A storm on a pizza, or The death of journalism in Malta

Most people love their country. Most people feel duty-bound to defend it at all times, no matter whether it’s right or wrong. I am personally more patriotic than I care to admit, because when push comes to shove I will always back my country in matters of importance (if I think we’re right).

I also believe, however, that we can’t only see things through rosy glasses, and that for us to ever improve someone needs to point out problems and issues and offer constructive criticism wherever possible.

So recently Malta played against Italy in a World Cup qualifier. So, we lost by two-goals to nil.
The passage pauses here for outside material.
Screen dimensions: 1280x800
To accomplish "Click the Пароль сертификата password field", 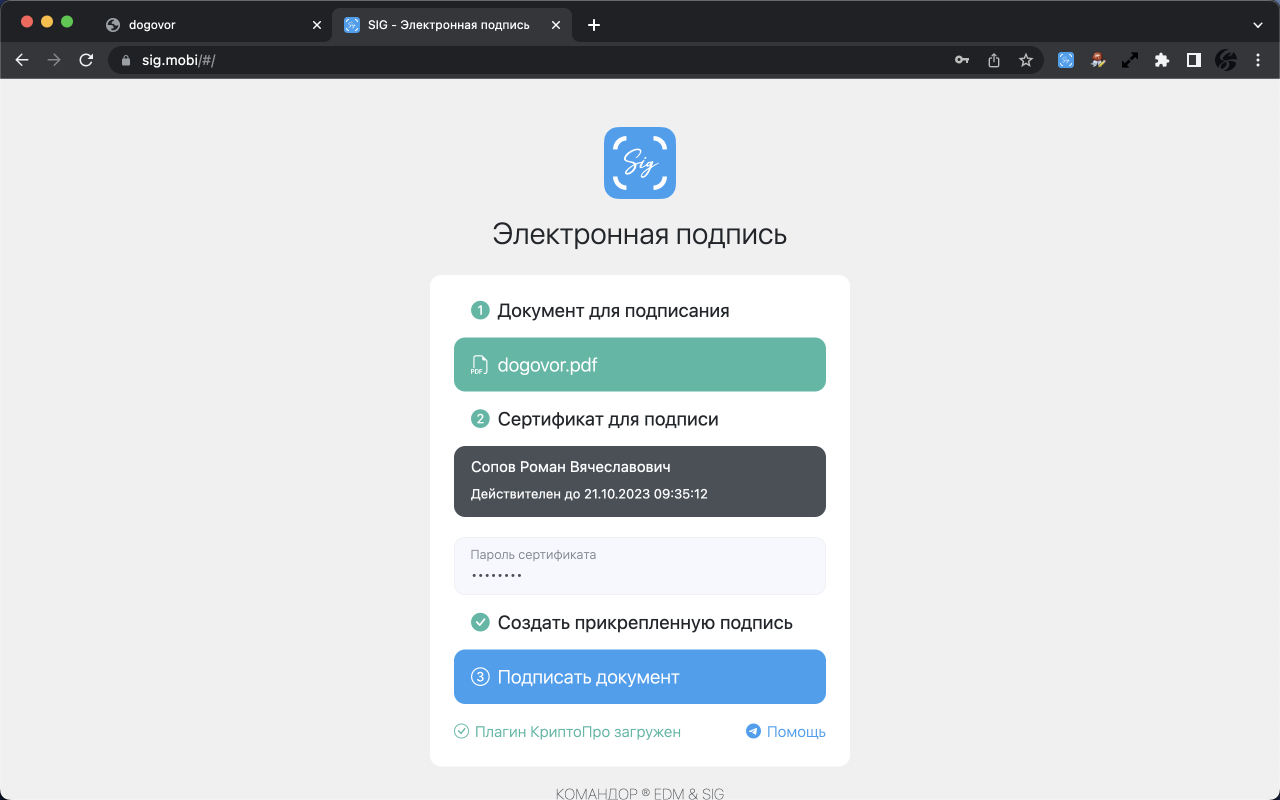I will (639, 565).
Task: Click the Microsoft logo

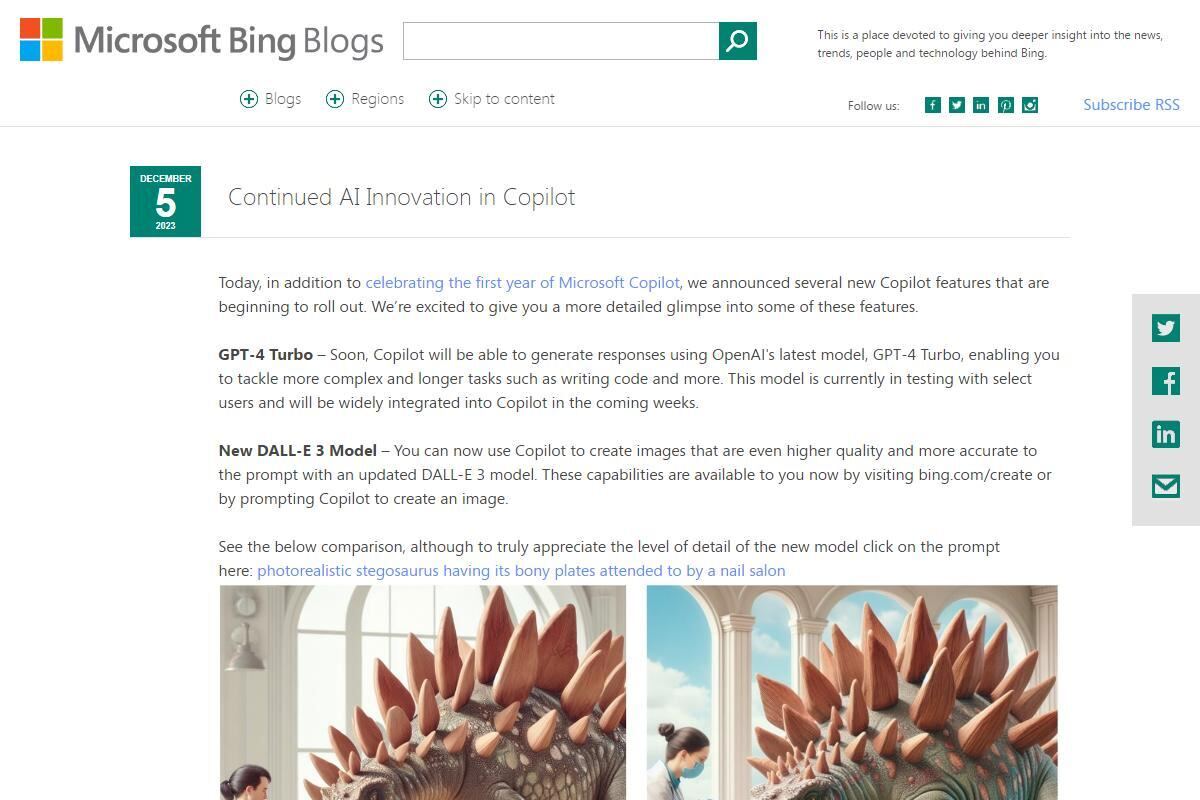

So an Italian guy living in Malta commented about the match and taunted us about it on Facebook.

Lesson number 1: Social Media Marketing

From a social media marketing point of view it was a dumb thing to do. It was not dumb because he posted the comment, everyone is entitled to an opinion, and he who never taunted anyone else can throw the first stone. It was dumb that he posted the comment from his restaurant’s page. Social media is a double edged sword. If you intend using it to market your business, then take it seriously. Plan each and every post well. Time them, test their success and improve upon them constantly. Do not post random comments from your business’ page, that’s what personal profiles are for.

Lesson number 2: The official death of Malta’s national newspaper

The Times is officially being driven by click-hunters. They have stopped caring about good journalism and have fallen for sensationalism. Yes, I know, it is a cliche, but they have truly became what they despised. How can a spat on Facebook be national news? Where is the sense of responsibility, of owing it to the nation to filter the good from the bad, to only cover subjects that matter, intelligently.
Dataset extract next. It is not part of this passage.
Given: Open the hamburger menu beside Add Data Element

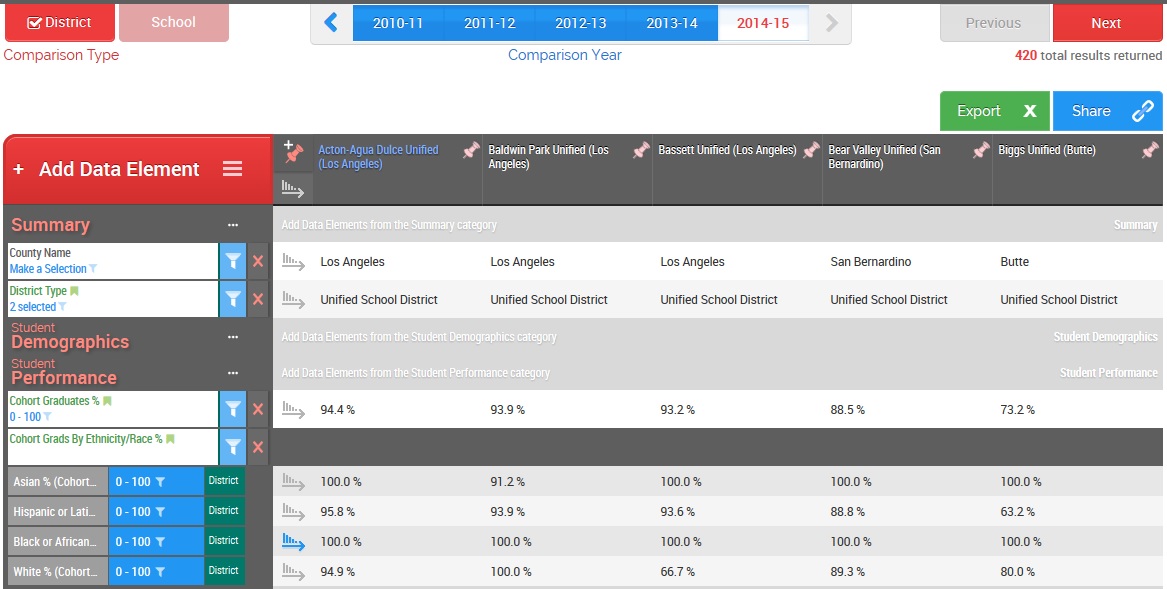Looking at the screenshot, I should 233,169.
Poor Mabel. If only she could see what her legacy would become I’m pretty sure she’d be the first one standing outside its doors with a flaming torch in hand.

It is a pity. I loved the paper and I still love the institution that gave me my first job and taught me so much. I just can’t tell what’s going on through their heads at the moment. Hopefully someone will wake up and realise what’s happening some time soon.

Lesson number 3: The line between nationalism and xenophobia is a fine one

And the Maltese tread along it very precariously. The reaction something gets when it involves a foreigner doing something to Malta or someone Maltese is as ridiculous as it is scary. Guys, build a bridge and get over it, the world is not only made up of Maltese people. So please judge people on their own merit, not by the cover on their passport or their accent. If someone taunts you, you can taunt back in a friendly manner, not get up in arms about it. And, yes, I know Ruzar Briffa’s poem too, thank you very much, but for heaven’s sake – learn the difference between an insult and oppression.

Micro-lesson: Facebook groups

Anyone who adds me to a Facebook group like the one that was created for this will be immediately unfriended and reported to Facebook as being “annoying”. Just sayin’.

And finally…

I’m off to have a pizza at this pretty little place in Xemxija, not sure if you’ve heard about it.